第38話「すれ違う絆」
ミリアはある日、リーフレットの街の中央広場で偶然、暁の塔のメンバーと再会する。
久しぶりの再会に思わず声をかけようとしたが、ミリアはすぐに違和感を覚えた。カイル、エリナ、ロイドの雰囲気が以前と違う。何かが噛み合わない。まるで目の前に見えない壁ができたような――そんな感覚だった。
「おや? ミリア……」
カイルが冷たい視線を向ける。
「久しぶりだね……ギルドのあれ以来ね……」
エリナも表情を硬くし、ロイドは何か言いたげに目を伏せている。
「ミリア、ちょっと話がある」
カイルが店と店の間の隙間にミリアを連れて行った。
「ミリア、お前が……この前言ったフィーナのことだが……」
「うん」
「ある日、フィーナに偶然会って話を聞いたら……あれはお前がやったと言ったぞ」
「えっ?」
ミリアは一瞬、何を言われているのか理解できなかった。
「そんなはずは……フィーナがスパイとして操られていたことは確かよ!」
「でも、フィーナ本人はお前に命令されたって言ったぞ?」
「違う……そんなの嘘よ!」
ミリアの声が震える。カイルの言葉が信じられなかった。
(フィーナが……私を裏切るわけがない。じゃあ、また操られているの? それとも――)
ミリアの思考がまとまる前に、カイルが低い声で言い放った。
「ミリア……お前はもう暁の塔のメンバーから除名だ」
「え……?」
ミリアは自分の耳を疑った。
「お前はもう商売のことしか考えてないんだろ? 王宮に関わり、個人の店を持ち、ギルドにも顔を出さなくなった」
「違う……私はただ……」
「いいや、違わない」
カイルはミリアの胸ぐらをつかみ、強く睨みつける。
「フィーナが言ったことが嘘だと証明できるのか?」
ミリアは言葉に詰まった。
(証明? どうやって? 彼女がまだ影の女に操られている可能性がある。でも、それを証明する手立てが今はない……)

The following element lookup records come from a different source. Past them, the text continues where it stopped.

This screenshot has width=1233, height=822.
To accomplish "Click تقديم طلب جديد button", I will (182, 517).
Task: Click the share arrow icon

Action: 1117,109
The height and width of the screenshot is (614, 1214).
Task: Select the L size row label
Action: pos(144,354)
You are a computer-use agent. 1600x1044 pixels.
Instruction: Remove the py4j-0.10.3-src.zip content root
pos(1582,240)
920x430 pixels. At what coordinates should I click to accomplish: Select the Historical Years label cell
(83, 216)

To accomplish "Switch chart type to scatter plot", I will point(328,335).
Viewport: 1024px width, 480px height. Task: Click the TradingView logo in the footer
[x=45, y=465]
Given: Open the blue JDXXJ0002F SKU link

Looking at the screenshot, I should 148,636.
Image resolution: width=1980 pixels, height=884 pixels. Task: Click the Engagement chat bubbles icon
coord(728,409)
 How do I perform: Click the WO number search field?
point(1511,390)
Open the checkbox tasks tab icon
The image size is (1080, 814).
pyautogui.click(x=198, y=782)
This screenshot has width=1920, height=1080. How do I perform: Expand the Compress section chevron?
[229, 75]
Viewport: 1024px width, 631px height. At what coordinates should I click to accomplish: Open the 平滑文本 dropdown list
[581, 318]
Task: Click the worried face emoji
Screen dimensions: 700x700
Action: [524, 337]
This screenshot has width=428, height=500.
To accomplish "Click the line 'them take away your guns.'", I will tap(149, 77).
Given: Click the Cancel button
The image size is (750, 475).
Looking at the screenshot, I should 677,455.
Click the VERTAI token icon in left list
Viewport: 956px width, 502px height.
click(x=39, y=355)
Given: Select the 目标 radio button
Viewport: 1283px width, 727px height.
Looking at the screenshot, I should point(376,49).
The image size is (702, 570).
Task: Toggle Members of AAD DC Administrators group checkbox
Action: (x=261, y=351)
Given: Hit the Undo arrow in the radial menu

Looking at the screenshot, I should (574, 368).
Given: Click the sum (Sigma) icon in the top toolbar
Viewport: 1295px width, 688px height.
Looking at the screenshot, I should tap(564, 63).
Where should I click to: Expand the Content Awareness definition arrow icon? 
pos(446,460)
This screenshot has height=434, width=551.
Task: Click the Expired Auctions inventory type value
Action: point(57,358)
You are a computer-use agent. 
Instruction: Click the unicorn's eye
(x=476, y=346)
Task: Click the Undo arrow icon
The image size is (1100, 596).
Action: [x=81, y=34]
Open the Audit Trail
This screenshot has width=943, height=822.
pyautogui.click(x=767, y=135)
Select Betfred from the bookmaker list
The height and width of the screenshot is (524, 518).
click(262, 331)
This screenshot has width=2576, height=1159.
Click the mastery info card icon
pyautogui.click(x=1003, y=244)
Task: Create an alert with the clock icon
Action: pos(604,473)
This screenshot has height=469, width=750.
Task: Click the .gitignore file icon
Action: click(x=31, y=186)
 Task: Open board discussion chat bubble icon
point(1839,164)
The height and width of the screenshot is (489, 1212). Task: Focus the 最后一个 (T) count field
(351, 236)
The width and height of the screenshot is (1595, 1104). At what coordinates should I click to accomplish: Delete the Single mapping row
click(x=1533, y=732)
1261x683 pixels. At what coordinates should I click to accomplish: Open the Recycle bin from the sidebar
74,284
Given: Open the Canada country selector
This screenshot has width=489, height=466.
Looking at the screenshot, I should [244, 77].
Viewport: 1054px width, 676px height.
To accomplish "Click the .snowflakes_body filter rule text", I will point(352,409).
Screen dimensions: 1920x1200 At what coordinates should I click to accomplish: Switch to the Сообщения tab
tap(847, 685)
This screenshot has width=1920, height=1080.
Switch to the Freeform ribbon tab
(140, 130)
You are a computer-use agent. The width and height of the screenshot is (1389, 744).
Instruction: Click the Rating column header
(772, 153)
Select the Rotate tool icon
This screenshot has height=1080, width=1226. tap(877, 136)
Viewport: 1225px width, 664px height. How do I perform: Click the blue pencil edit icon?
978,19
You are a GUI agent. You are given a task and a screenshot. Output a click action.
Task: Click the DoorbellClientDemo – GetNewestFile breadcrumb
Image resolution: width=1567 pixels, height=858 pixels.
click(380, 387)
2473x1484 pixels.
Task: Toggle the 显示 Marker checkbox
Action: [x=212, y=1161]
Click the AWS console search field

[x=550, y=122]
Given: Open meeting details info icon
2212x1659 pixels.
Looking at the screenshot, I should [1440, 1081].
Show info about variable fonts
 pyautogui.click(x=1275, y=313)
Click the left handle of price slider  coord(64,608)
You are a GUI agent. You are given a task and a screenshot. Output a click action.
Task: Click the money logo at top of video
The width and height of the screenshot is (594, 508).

「もういいよ、ミリア。お前は暁の塔のメンバーじゃない」
カイルがミリアを突き放した。
「俺たちは俺たちの道を行くから」
エリナもロイドも沈黙を貫いたまま、カイルの後を追うように去っていく。
「待って……」
ミリアは手を伸ばしたが、言葉が続かなかった。
(これも、私のせい? あの時、ギルドで暁の塔のメンバーに会わなければ……私は別の道を選べたのかな……)
ふと、空を見上げると、雲が広がり、ポツリと冷たい滴が頬に落ちた。
そして、突然の大雨――。
ミリアはずぶ濡れになりながら、ミリア商店に戻ろうとした。だが、気づけば足が勝手にサクヤ商店の前へと向かっていた。
(……どうして、私はここに?)
扉を開けようとしたその瞬間、全身を襲う寒気と震え。
「っ……」
視界が滲む。身体が重い。
――そして、そのままサクヤ商店の前で崩れ落ちた。
遠くで誰かが叫ぶ声が聞こえる。
「おい、誰か来い! ミリアが倒れてるぞ!」
意識が遠のく中で、ミリアは微かにその声を聞いていた――。